Vol.276 『IT/イット “それ”が見えたら、終わり。』
マスコミ試写にて『IT/イット “それ”が見えたら、終わり。』を鑑賞。スティーヴン・キング原作のホラー映画。
静かな田舎町デリーで相次ぐ子どもの失踪事件。ビルの弟も血痕を残して行方不明となった。そのビルの前に突然現れた“それ”。ビルに恐怖を与える“それ”は、不良少年たちにいじめられるビルの仲間たちルーザーズ・クラブの前にも現れ、子どもたちは恐怖を感じ続ける。しかし、どこにでも出現する“それ”の姿は大人たちには見ることができないことを知ったルーザーズ・クラブメンバーは、“それ”に立ち向かうことを決意する……。
80年代にベストセラーとなった「IT」。神出鬼没でどこにでも現れ、子どもたちを恐怖のどん底に陥れるピエロ「ペニーワイズ」によって引き起こされる子どもの失踪事件を軸にしたホラー。下水道に潜んでいたかと思うと、自分の部屋やバスルームに現れたり、図書館や町の中などにも現れ、いつでもルーザーズ・クラブを監視している“それ”は、とにかく不気味で、読者のトラウマになったのがよくわかる恐怖の存在です。
その映像もショッキングな描写が多く、しかも、そういったシーンがなんの変哲もないところで突然始まったりします。ホラー映画によくありがちな、そろそろ来るな……的な空気が流れていないところで始まるので、ドキッとする映画が苦手な人はご注意を。
BGMであったり、画面に登場している人物に死角が生じていたりといったわかりやすい前触れがありません。しかも、昼間の町とか河原といった、ホラーとしてはあり得ないシチュエーションで繰り出される恐怖。これはすごいです。音響の使い方などもとてもうまかったです。
スティーヴン・キング原作の物語はこれまでにもいろいろ映像化されてきましたが、どうもB級映画っぽい作りの作品が多く、当たり外れが多いという印象を持っています。それは原作ではなく、演出であったり、視覚効果であったりという部分が大きいですね。今回の作品は……当たりです。
そして特筆すべきことは、単なるホラー映画ではなく、登場する子どもたちの描き方が素晴らしいことです。弟を亡くし、悲しみに暮れる内気なビル。ふざけてばかりのゲーム好きのリッチー。あらぬ噂を流される孤独な少女ベバリー。病弱なエディ。猜疑心の強いスタンリー。図書館に引きこもっているベン。黒人であるために疎外感を抱いているマイク。この7人一人一人の過ごしてきた環境から、その性格の成り立ちが感じられるそれぞれのエピソードなどが丁寧に描かれています。

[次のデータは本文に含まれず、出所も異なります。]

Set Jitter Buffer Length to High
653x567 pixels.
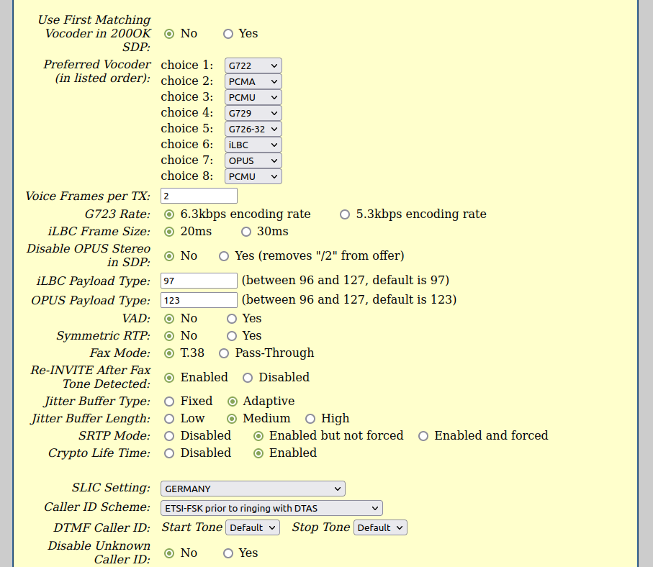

そして、それぞれが抱える問題と“それ”の関係がきちんと見えるシナリオと、“それ”に立ち向かうにいたる過程の描写は、子どもたちの成長物語として見応えがあります。アメリカでは「ダークな『スタンド・バイ・ミー』」という表現をしているメディアがあるようですが、まさに、同じキング原作の『スタンド・バイ・ミー』を彷彿とさせる話になっています。
原作では50年代が舞台になっているのですが、これを80年代にもってきたのも正解ですね。50年代はやはり遠すぎて、昔のアメリカンホームドラマで観たような世界になってしまい、観ている側も共感しづらくなってしまうかなと。80年代であればこういう時代だったのだなとすっと入っていける感じがあります。
作品としてはホラー映画ではありますが、観終わった後、とてもさわやかな気分になれる作品なので、ホラーは苦手という人にもぜひオススメしたい映画です。むしろ、本作をホラー映画として紹介しなければならないことに少し違和感を感じるくらいです。ホラー映画であることは間違いないのですが……。
それにしても……アメリカのいじめっ子というのはどうしてああも憎たらしいんでしょうね。やることが過激だし、観ていてイラッとするというか。その分、いじめられる側であるルーザーズ・クラブに共感できるわけですけどね。
『IT/イット “それ”が見えたら、終わり。』は、11月3日から丸の内ピカデリー、新宿ピカデリーほかにて全国ロードショーです。